15.2 Upon termination of the Agreement (or part thereof), all claims of VCS against the Customer shall become immediately due and payable and VCS shall be entitled to take back all Goods still in the Customer’s possession and owned by VCS pursuant to Article 11 GTC or otherwise. The Customer shall fully cooperate in this respect.
Furthermore, the Customer shall, where applicable, owe fixed liquidated damages amounting to 30% of the Price. Any advance paid by the Customer shall be set off against this amount. In addition, VCS reserves the right to claim higher compensation depending on the actual damage suffered.
15.3 In the event of termination of hire for one of the reasons referred to in Article 15.1, the Customer shall, without prejudice to the return of the Goods, owe damages equal to the hire fees that would be due from the date of termination until the standard end date of the hire. Any damage to the Goods, as established by VCS at the time of return, shall be compensated by the Customer.
PRIVACY
The Parties undertake to comply with the General Data Protection Regulation. More information regarding the processing of personal data by VCS can be found in VCS’s privacy statement, available at https://vcsolutions.be/privacy-policy/.
GENERAL PROVISIONS
INTELLECTUAL PROPERTY
VCS and/or its supplier(s) retain the intellectual property rights to the Goods and/or Services. The Customer cannot claim intellectual property rights in respect of the Goods and/or Services and acquires no rights other than those expressly provided for in the Agreement.
ASSIGNMENT
The Customer may not transfer the Agreement or any rights or obligations thereunder, in whole or in part, to any third party without VCS’s prior written consent.

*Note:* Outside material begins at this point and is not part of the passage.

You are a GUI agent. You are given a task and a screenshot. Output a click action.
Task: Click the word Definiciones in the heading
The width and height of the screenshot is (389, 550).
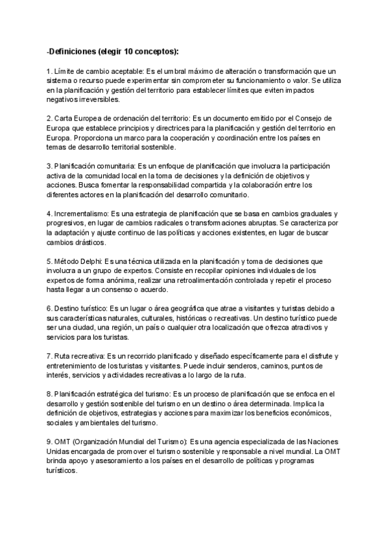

NULLITY, INVALIDITY AND UNENFORCEABILITY
The nullity, invalidity or unenforceability of any provision in the GTC, the Offer, the Order Confirmation and/or the Agreement shall not entail the nullity, invalidity or unenforceability of any other provision nor of the aforementioned documents as a whole. Such provision shall, where appropriate, be replaced by a valid provision.
REFERENCE
VCS is permitted to include a reference to the Customer in its reference portfolio and/or on the Website.
GOVERNING LAW AND JURISDICTION
These GTC are governed by and shall be interpreted in accordance with Belgian law, to the exclusion of the Vienna Sales Convention.
All disputes arising out of the contractual relationship between VCS and the Customer shall fall within the exclusive jurisdiction of the Commercial Court of Hasselt.